In de meeste Active Directory-forests hoeft u schemaobjecten of hun eigenschappen slechts zodanig te wijzigen dat alleen gemachtigde beheerders toegang hebben tot het schema. Standaard heeft alleen het Administrator-account in het hoofddomein van het forest toegang tot schemaobjecten en eigenschappen. Het kan echter gebeuren dat u andere beheerders ook schemamachtigingen wilt verlenen, bijvoorbeeld als de ontwikkelaar van een toepassing een schemaobject moet wijzigen of een probleem met de compatibiliteit van het schema voor een toepassing moet oplossen.
Het is ook mogelijk dat u de module Active Directory-schema op andere domeincontrollers moet installeren. Met de module Active Directory-schema kunt u objecten en eigenschappen van schemaklassen en -kenmerken weergeven.
De module Active Directory-schema installeren
Omdat schemabeheer geen typische beheerfunctie is en omdat schemawijzigingen problemen kunnen veroorzaken voor het gehele forest, wordt de module Active Directory-schema niet standaard geïnstalleerd wanneer u de functie AD DS (Active Directory Domain Services) toevoegt. Voordat u de module Active Directory-schema aan MMC (Microsoft Management Console) kunt toevoegen, moet u Schmmgmt.dll in AD DS registreren. Door deze voorbereidende stap is een gebruiker minder snel geneigd het hulpprogramma te gebruiken. Nadat u Schmmgmt.dll hebt geregistreerd, kan de module Active Directory-schema aan MMC worden toegevoegd.

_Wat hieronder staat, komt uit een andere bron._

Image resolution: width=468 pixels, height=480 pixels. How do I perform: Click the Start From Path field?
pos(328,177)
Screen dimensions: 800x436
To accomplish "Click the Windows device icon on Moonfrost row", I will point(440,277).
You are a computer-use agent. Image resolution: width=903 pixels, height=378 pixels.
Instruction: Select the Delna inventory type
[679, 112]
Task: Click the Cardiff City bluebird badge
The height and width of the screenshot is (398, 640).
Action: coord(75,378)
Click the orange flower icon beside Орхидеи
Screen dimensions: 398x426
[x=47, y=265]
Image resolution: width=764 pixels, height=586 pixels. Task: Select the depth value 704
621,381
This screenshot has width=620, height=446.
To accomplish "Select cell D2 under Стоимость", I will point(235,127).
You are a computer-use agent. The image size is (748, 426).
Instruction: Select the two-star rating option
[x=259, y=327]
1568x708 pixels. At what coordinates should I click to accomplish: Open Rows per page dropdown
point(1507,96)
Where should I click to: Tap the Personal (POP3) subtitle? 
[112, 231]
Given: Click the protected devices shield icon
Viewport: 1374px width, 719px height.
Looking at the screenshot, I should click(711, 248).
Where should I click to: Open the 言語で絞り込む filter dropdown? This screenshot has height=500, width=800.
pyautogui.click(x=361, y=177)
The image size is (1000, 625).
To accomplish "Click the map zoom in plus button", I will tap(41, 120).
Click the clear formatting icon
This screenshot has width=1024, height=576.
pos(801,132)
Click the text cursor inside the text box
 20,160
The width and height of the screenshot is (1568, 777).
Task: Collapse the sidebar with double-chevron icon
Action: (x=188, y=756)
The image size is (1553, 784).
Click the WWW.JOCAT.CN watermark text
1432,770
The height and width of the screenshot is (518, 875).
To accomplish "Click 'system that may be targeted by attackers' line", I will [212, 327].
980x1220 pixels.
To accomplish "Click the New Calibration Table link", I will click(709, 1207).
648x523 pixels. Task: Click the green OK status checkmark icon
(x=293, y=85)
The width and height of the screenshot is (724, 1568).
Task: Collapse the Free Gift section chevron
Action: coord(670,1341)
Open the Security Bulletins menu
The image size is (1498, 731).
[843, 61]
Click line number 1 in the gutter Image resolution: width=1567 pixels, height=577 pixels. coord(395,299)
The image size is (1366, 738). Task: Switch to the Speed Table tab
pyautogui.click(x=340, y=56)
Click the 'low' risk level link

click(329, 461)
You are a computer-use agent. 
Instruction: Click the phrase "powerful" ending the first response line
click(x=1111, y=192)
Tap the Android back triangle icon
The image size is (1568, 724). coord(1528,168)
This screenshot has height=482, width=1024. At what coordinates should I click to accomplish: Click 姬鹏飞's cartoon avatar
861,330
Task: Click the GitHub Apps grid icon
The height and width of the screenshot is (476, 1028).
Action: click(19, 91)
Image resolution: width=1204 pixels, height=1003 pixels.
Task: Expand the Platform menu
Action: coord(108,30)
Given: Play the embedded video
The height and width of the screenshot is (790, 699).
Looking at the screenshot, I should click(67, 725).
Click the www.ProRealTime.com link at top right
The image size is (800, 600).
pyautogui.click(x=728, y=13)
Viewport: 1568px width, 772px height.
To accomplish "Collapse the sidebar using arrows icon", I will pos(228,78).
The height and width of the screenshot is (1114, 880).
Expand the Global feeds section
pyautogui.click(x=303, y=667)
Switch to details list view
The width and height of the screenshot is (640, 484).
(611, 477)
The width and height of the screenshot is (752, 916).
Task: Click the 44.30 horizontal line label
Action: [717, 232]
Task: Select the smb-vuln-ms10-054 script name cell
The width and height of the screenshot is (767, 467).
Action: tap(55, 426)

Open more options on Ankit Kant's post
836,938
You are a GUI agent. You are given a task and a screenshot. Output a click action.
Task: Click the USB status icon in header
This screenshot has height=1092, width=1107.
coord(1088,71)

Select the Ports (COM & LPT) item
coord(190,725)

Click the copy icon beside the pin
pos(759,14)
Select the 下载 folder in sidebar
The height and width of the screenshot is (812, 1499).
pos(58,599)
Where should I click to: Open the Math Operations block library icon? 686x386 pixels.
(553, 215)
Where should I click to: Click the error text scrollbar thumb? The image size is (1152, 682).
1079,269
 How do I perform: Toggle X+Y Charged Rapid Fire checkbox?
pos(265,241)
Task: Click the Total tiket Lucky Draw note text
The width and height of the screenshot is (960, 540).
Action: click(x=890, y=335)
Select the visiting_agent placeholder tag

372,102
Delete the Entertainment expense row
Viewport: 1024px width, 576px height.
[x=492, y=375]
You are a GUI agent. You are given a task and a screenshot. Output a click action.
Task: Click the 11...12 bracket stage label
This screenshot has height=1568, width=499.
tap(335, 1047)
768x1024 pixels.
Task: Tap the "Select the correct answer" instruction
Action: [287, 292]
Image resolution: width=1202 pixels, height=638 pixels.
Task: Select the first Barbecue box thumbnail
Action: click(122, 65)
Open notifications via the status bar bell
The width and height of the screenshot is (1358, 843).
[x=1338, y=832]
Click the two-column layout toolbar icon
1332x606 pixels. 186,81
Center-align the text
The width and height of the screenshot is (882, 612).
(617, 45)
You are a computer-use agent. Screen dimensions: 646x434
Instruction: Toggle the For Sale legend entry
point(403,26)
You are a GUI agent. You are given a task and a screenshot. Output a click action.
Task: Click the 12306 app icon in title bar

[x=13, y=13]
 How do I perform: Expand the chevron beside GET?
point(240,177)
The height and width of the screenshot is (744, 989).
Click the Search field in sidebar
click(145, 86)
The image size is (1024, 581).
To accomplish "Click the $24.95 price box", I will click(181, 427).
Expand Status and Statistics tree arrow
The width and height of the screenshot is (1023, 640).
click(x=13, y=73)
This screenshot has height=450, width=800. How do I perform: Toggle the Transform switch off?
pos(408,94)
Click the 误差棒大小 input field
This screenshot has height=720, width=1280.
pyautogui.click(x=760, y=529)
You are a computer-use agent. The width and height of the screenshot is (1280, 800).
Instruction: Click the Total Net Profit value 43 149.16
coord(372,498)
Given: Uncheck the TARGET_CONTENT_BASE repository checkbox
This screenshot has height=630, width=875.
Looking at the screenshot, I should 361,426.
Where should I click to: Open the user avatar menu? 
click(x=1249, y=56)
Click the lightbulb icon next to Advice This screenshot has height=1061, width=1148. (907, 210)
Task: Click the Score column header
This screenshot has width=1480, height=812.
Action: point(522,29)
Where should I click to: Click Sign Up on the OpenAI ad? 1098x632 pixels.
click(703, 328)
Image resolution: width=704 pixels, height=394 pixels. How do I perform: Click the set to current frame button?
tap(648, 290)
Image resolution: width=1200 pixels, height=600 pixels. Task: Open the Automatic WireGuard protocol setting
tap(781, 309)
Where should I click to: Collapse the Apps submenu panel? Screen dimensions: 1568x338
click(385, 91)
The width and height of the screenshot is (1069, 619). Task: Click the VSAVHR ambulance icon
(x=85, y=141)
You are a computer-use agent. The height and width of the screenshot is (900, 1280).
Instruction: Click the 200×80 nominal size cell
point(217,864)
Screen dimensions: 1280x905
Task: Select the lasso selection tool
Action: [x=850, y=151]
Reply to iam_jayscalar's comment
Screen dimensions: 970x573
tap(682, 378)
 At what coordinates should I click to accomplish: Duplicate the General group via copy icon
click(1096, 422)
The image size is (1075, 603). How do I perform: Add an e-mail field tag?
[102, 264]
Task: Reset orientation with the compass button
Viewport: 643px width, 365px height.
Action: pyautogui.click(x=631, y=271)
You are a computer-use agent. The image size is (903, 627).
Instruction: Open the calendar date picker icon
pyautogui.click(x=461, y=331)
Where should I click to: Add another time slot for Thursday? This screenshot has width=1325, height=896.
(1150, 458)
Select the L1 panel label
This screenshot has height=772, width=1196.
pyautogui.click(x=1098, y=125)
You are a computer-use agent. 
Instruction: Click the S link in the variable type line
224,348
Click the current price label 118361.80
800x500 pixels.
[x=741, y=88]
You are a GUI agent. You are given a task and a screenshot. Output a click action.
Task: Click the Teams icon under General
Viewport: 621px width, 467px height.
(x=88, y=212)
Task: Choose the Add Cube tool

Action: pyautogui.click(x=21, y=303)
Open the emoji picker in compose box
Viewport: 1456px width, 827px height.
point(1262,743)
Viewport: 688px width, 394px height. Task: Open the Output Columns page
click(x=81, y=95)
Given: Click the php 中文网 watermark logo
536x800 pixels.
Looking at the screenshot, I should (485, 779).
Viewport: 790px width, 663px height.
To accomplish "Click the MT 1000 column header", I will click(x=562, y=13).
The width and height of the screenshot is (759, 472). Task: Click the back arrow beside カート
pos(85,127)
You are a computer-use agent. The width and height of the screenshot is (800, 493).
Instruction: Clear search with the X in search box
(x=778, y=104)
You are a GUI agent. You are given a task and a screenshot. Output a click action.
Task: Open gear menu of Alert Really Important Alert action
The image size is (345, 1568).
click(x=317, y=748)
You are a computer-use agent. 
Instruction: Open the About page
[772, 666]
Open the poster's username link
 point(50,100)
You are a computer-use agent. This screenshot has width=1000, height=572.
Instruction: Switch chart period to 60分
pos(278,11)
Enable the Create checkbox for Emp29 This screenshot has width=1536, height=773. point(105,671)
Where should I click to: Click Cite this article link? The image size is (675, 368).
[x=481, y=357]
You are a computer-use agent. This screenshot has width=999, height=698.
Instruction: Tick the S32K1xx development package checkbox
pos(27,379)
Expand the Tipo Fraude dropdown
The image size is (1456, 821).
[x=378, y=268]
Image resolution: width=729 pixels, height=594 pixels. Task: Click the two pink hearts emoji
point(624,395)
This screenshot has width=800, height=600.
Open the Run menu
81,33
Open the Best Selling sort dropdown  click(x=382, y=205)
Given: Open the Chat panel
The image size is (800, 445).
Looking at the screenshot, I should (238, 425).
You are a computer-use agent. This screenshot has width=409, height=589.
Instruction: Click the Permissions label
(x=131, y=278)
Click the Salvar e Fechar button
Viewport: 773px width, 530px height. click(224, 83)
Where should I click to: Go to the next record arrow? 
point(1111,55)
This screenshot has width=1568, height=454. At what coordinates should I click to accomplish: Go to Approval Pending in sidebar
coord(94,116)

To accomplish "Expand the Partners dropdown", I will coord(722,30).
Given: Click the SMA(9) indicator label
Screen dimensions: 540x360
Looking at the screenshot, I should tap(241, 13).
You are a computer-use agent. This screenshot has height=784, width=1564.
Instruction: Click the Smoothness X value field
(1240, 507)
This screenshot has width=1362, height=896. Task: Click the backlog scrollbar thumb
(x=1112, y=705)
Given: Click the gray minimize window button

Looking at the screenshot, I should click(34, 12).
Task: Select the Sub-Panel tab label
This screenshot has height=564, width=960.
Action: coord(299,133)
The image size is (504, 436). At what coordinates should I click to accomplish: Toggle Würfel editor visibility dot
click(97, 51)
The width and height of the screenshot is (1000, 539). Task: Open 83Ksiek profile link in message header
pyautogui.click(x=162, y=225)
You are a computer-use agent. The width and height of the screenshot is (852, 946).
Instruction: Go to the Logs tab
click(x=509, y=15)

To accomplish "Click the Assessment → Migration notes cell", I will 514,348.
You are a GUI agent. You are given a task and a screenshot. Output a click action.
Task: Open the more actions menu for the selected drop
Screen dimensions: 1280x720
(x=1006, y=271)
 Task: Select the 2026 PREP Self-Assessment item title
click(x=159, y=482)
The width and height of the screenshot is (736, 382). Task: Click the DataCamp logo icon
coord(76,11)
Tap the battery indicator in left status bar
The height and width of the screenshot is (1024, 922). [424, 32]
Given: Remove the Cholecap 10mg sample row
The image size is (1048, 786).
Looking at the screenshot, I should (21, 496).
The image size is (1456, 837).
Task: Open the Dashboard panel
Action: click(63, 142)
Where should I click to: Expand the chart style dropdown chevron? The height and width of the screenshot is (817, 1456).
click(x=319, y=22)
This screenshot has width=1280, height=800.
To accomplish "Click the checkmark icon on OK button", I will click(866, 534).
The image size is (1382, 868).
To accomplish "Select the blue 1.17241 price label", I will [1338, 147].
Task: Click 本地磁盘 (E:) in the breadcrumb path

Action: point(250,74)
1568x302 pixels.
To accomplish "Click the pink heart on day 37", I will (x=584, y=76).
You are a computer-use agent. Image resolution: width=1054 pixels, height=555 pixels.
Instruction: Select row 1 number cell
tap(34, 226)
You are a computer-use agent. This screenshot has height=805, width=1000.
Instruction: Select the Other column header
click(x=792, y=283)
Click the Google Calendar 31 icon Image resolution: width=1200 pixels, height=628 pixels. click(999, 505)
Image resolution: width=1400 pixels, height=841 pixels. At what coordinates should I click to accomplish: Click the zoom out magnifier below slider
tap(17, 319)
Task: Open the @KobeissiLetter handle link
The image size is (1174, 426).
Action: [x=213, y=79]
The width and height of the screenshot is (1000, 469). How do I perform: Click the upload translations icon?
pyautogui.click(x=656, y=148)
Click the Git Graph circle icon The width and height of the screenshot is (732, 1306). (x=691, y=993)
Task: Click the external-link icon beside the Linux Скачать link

Beheerderstoegang verlenen tot het schema
Leden van de groep Schema-administrators zijn gemachtigd om alle wijzigingen in het schema aan te brengen, behalve het verwijderen van alle onderliggende objecten. Standaard is alleen het Administrator-account in het hoofddomein van het forest lid van de groep Schema-administrators.
Machtigingen verlenen aan een beheerder
Met de module Active Directory - gebruikers en computers kunt u een andere gebruiker toevoegen aan de groep Schema-administrators. Er mag slechts één gebruiker tegelijk aan de groep worden toegevoegd. Als er een wijziging in het schema moet worden aangebracht, kunt u het beste aan de groep Schema-administrators een gebruiker toevoegen die de wijziging mag aanbrengen. Nadat de wijziging is aangebracht, verwijdert u deze gebruiker uit de groep.
Afzonderlijke machtigingen opgeven
U kunt ook machtigingen voor specifieke schemabeheertaken verlenen zonder toestemming te geven om alle wijzigingen aan te brengen. Gebruik de optie Machtigingen om specifieke toegang te verlenen aan een gebruiker of groep. Wanneer de toegang niet langer nodig is, verwijdert u de machtigingen voor de gebruiker of de groep.
Definities van klassen en kenmerken weergeven
In de module Active Directory-schema kunt u de objecten classSchema en attributeSchema weergeven.